[Dataset items]
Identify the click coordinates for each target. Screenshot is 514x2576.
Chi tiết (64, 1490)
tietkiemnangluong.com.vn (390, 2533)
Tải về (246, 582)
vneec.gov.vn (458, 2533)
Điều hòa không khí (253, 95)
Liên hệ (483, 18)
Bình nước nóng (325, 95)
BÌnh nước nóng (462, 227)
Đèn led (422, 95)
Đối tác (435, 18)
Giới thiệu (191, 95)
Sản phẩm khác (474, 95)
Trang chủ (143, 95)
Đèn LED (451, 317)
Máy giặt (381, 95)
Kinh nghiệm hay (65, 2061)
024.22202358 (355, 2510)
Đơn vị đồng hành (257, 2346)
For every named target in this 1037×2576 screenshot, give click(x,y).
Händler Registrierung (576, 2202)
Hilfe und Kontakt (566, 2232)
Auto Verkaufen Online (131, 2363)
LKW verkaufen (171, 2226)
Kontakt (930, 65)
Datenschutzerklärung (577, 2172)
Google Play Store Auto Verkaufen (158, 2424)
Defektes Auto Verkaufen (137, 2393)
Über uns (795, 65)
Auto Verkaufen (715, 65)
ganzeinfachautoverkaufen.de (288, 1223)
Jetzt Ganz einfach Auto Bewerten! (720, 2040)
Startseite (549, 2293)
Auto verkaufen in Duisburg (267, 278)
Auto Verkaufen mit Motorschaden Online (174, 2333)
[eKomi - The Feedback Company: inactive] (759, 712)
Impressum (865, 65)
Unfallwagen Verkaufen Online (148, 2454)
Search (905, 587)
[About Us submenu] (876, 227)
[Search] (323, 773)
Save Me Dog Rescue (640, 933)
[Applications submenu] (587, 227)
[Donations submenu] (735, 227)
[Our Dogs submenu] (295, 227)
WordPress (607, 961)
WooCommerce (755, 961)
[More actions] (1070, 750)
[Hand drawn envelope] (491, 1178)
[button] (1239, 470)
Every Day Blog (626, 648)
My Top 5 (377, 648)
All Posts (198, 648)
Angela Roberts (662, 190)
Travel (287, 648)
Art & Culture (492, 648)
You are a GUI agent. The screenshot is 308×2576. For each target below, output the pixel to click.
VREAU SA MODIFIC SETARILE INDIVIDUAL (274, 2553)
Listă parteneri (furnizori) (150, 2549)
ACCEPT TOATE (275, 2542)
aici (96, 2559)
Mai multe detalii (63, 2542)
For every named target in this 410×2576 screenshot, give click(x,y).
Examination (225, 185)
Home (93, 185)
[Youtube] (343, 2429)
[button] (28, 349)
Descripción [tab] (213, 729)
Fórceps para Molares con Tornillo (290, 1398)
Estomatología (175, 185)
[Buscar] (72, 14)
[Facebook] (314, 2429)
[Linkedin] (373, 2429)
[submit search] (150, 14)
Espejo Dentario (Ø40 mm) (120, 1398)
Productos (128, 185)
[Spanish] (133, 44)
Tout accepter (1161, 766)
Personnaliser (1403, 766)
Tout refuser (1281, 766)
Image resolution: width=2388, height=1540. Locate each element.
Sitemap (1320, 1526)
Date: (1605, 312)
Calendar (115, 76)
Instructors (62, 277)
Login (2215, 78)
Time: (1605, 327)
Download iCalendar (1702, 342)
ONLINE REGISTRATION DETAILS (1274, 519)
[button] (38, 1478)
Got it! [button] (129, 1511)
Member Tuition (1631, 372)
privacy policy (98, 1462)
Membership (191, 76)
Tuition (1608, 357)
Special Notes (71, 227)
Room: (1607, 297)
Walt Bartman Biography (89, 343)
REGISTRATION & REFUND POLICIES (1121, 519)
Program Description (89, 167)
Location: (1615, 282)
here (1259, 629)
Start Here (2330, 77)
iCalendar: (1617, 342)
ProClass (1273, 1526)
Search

The problem: Copy, exactly and with nothing added, the lines from the one containing "You are a GUI" through the end of the records.

Result for this task:
You are a GUI agent. The screenshot is 308×2576. For each target below, output the pixel to click.
VREAU SA MODIFIC SETARILE INDIVIDUAL (274, 2553)
Listă parteneri (furnizori) (150, 2549)
ACCEPT TOATE (275, 2542)
aici (96, 2559)
Mai multe detalii (63, 2542)
For every named target in this 410×2576 screenshot, give click(x,y).
Examination (225, 185)
Home (93, 185)
[Youtube] (343, 2429)
[button] (28, 349)
Descripción [tab] (213, 729)
Fórceps para Molares con Tornillo (290, 1398)
Estomatología (175, 185)
[Buscar] (72, 14)
[Facebook] (314, 2429)
[Linkedin] (373, 2429)
[submit search] (150, 14)
Espejo Dentario (Ø40 mm) (120, 1398)
Productos (128, 185)
[Spanish] (133, 44)
Tout accepter (1161, 766)
Personnaliser (1403, 766)
Tout refuser (1281, 766)
Image resolution: width=2388, height=1540. Locate each element.
Sitemap (1320, 1526)
Date: (1605, 312)
Calendar (115, 76)
Instructors (62, 277)
Login (2215, 78)
Time: (1605, 327)
Download iCalendar (1702, 342)
ONLINE REGISTRATION DETAILS (1274, 519)
[button] (38, 1478)
Got it! [button] (129, 1511)
Member Tuition (1631, 372)
privacy policy (98, 1462)
Membership (191, 76)
Tuition (1608, 357)
Special Notes (71, 227)
Room: (1607, 297)
Walt Bartman Biography (89, 343)
REGISTRATION & REFUND POLICIES (1121, 519)
Program Description (89, 167)
Location: (1615, 282)
here (1259, 629)
Start Here (2330, 77)
iCalendar: (1617, 342)
ProClass (1273, 1526)
Search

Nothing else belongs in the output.